## ABOUT THIS EXERCISE
Using the data below, show every line where the word "will" occurs.

## EXTRACTED DATA
====================
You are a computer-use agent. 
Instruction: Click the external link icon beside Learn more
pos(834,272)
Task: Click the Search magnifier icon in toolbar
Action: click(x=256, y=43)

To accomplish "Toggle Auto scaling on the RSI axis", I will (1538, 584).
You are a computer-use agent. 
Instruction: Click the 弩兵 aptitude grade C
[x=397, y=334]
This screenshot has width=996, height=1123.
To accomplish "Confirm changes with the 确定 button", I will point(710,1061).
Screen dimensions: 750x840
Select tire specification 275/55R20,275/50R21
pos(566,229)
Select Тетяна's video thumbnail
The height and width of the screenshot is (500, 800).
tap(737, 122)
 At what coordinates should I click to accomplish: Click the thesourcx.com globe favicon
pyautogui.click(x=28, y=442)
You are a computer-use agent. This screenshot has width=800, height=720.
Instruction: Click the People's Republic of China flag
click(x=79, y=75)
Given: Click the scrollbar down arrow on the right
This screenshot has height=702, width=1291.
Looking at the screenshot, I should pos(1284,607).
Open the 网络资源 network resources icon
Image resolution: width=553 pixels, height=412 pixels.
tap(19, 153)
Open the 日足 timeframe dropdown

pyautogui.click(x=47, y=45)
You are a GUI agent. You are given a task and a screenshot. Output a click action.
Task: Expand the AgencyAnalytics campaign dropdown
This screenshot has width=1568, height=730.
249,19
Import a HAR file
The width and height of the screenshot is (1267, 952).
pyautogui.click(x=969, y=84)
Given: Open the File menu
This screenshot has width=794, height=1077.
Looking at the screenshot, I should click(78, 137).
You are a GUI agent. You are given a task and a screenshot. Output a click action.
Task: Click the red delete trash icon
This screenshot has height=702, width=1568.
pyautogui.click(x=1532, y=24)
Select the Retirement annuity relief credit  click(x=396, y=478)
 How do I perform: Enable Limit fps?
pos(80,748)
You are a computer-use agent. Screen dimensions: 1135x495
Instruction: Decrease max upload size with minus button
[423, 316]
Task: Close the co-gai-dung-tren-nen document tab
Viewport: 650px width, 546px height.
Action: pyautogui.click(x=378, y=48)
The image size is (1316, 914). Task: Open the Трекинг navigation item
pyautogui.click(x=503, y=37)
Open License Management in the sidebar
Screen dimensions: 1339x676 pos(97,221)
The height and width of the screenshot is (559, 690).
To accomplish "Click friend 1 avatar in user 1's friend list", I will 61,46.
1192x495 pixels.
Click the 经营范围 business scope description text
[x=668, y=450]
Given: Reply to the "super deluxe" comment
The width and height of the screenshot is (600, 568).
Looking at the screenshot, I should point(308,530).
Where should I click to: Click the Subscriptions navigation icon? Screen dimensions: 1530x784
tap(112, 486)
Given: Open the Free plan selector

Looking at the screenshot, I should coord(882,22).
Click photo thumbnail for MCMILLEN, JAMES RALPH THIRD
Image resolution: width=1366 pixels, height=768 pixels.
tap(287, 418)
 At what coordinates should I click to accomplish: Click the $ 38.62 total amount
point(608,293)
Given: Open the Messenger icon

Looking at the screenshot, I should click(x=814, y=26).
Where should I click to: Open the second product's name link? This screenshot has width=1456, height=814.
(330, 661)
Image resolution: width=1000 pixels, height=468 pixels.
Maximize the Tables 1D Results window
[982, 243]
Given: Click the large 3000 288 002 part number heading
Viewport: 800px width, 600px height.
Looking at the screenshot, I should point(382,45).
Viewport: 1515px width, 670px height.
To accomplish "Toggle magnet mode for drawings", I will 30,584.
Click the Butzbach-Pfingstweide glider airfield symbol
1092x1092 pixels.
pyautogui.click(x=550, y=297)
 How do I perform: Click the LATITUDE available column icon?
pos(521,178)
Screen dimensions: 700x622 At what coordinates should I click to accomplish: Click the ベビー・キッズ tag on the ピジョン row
====================
## COMPLETED TASK
To accomplish "Toggle Auto scaling on the RSI axis", I will (1538, 584).
To accomplish "Confirm changes with the 确定 button", I will point(710,1061).
To accomplish "Click friend 1 avatar in user 1's friend list", I will 61,46.
To accomplish "Toggle magnet mode for drawings", I will 30,584.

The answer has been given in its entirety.